(Data excerpts)

........

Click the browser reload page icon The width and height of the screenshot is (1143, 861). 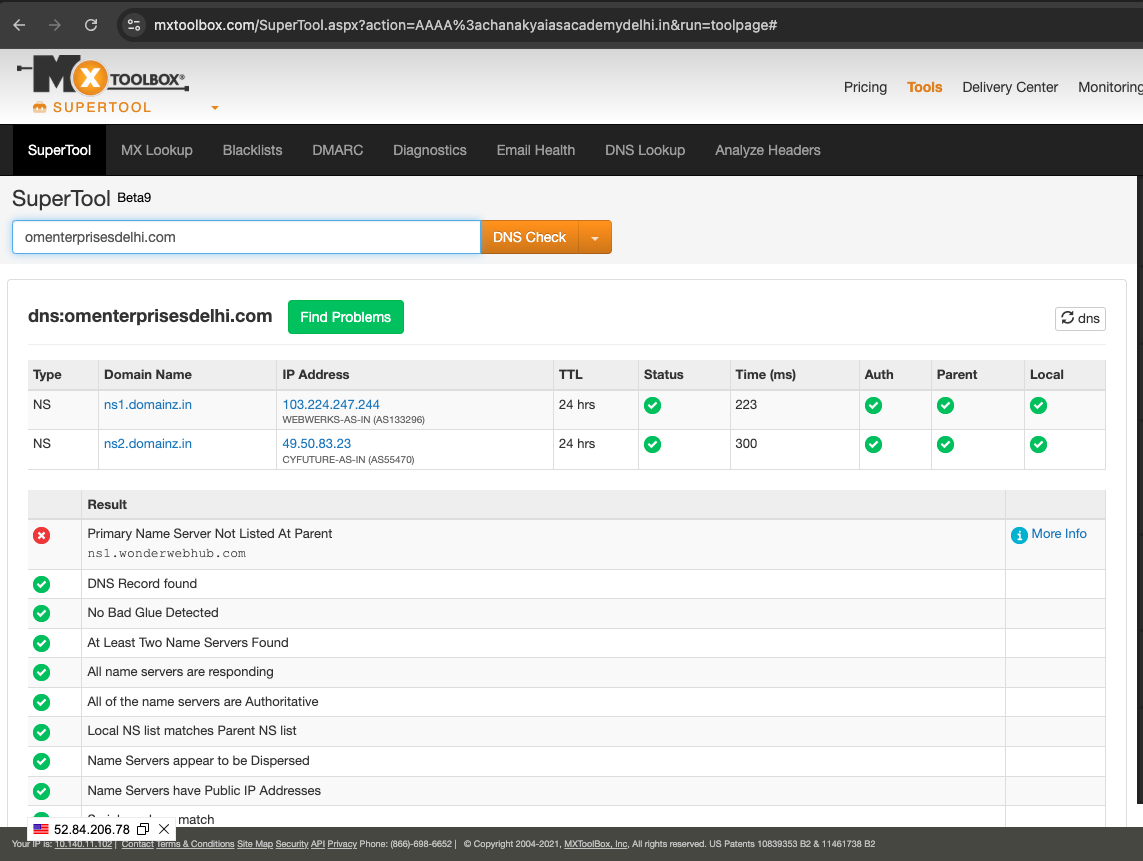tap(91, 25)
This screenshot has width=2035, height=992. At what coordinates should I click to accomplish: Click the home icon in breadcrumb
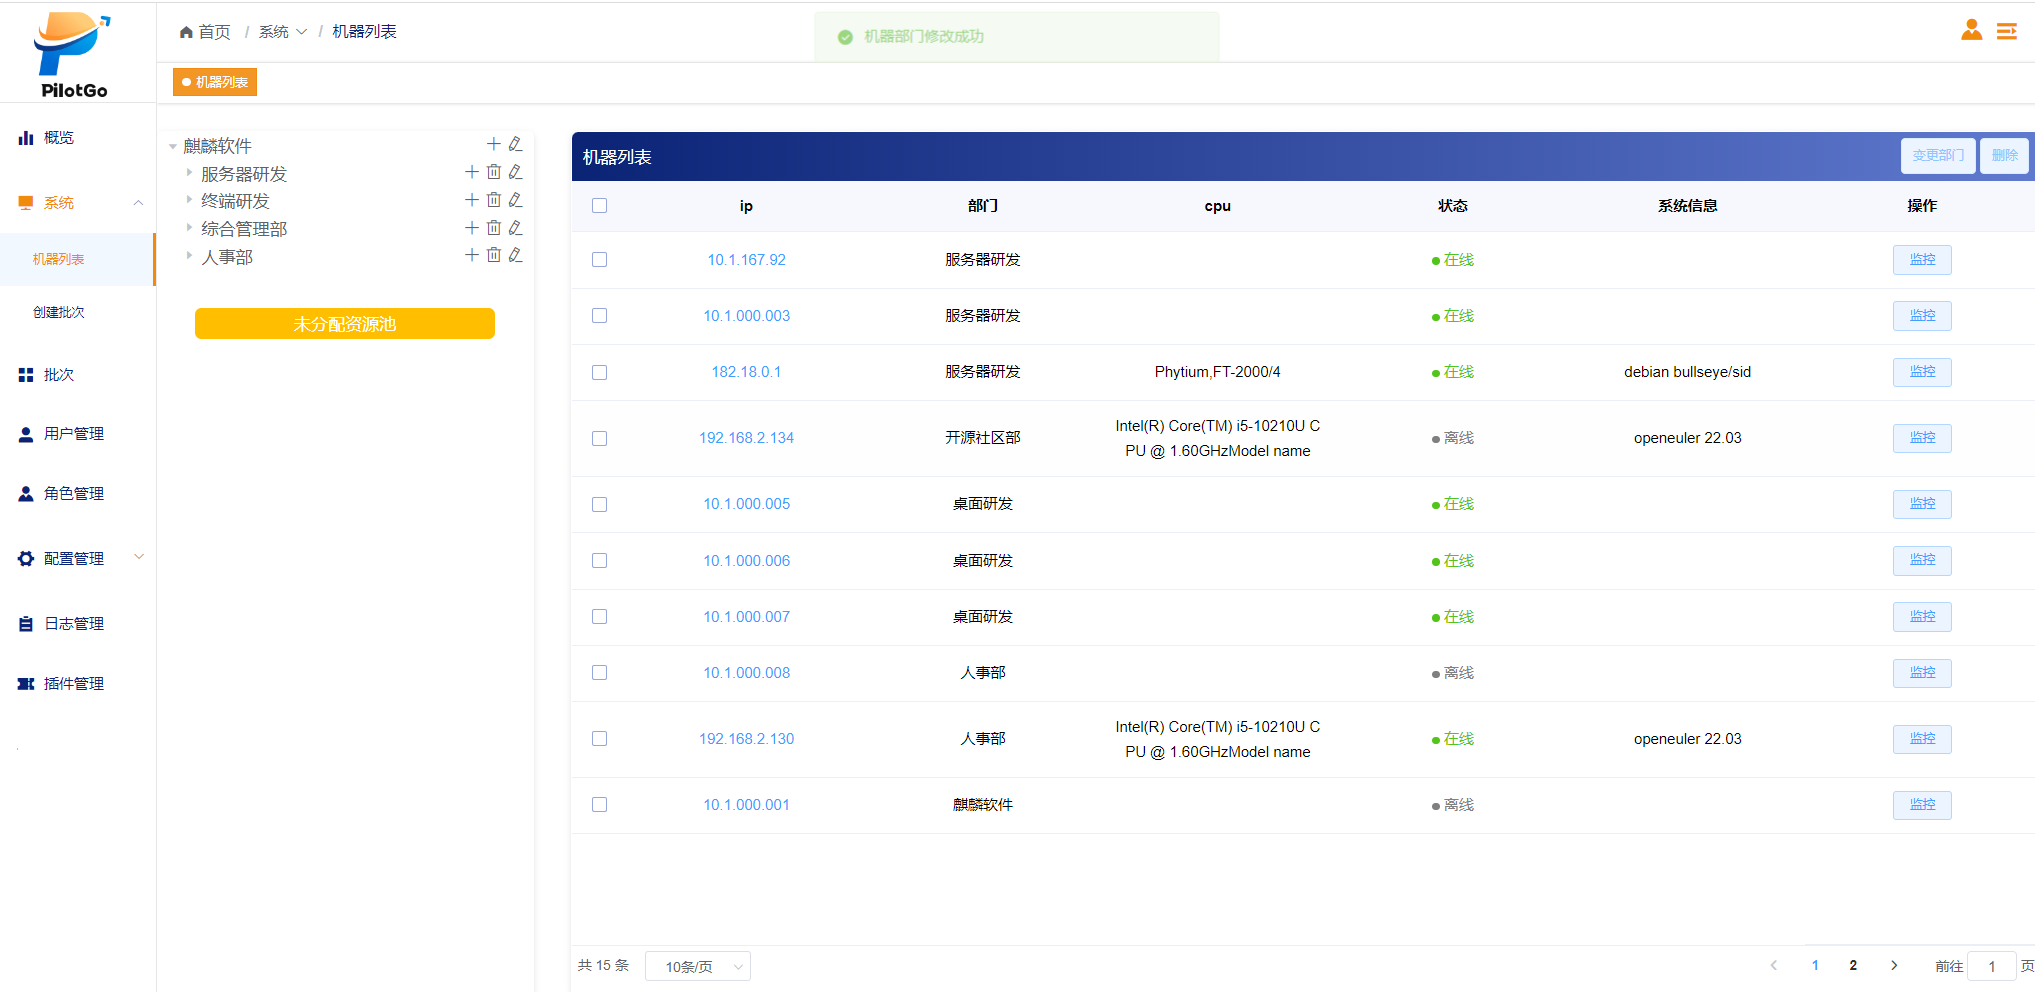tap(186, 32)
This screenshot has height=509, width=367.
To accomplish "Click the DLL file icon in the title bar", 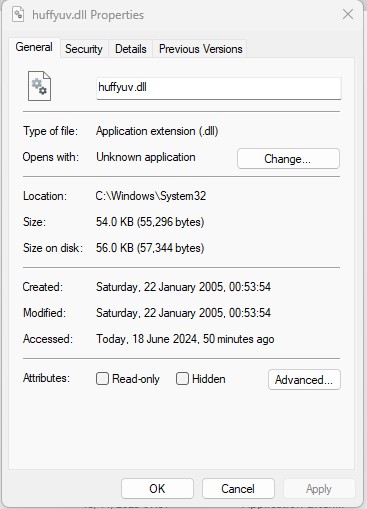I will pos(18,14).
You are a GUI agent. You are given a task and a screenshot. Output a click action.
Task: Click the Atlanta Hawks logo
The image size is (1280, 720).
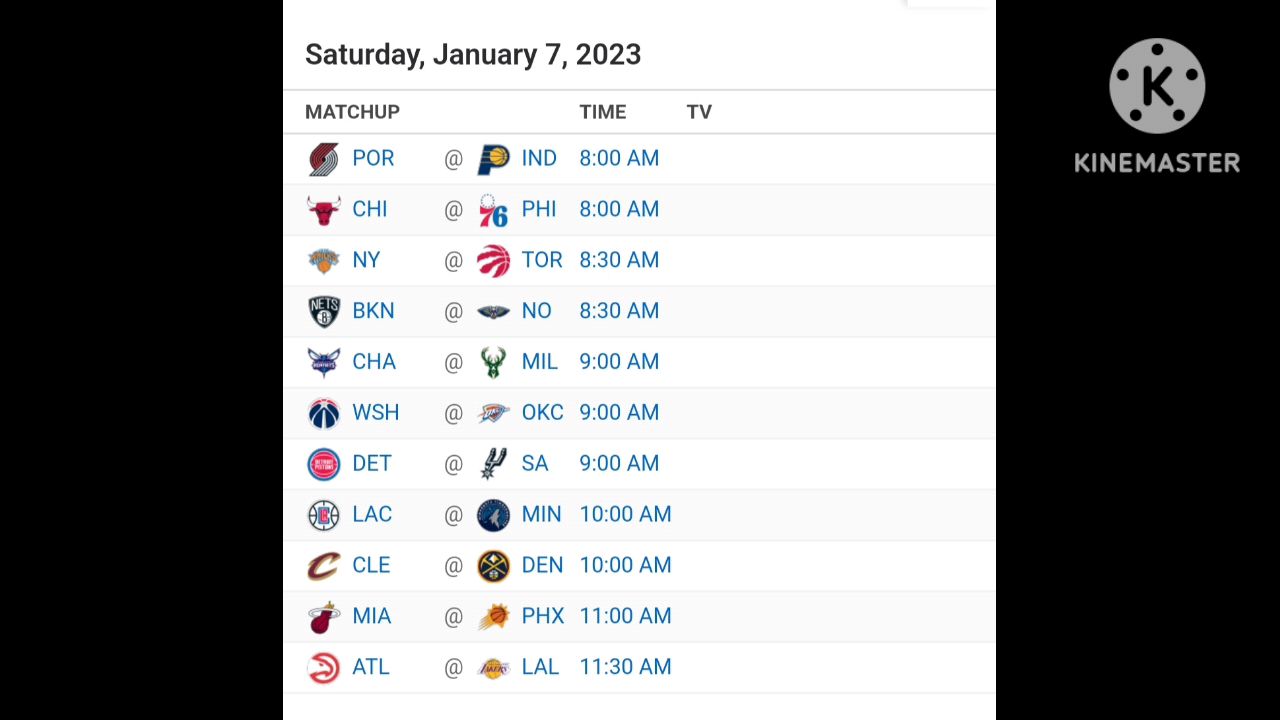(x=323, y=668)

........

§ **WHAT THE TASK REQUIRES**
Please return, exactly and with pictures omitted, the lines from the line holding "You are a GUI" through the end of the data above, inclusive.

§ **RESPONSE**
You are a GUI agent. You are given a task and a screenshot. Output a click action.
Task: Click the Atlanta Hawks logo
The image size is (1280, 720).
(x=323, y=668)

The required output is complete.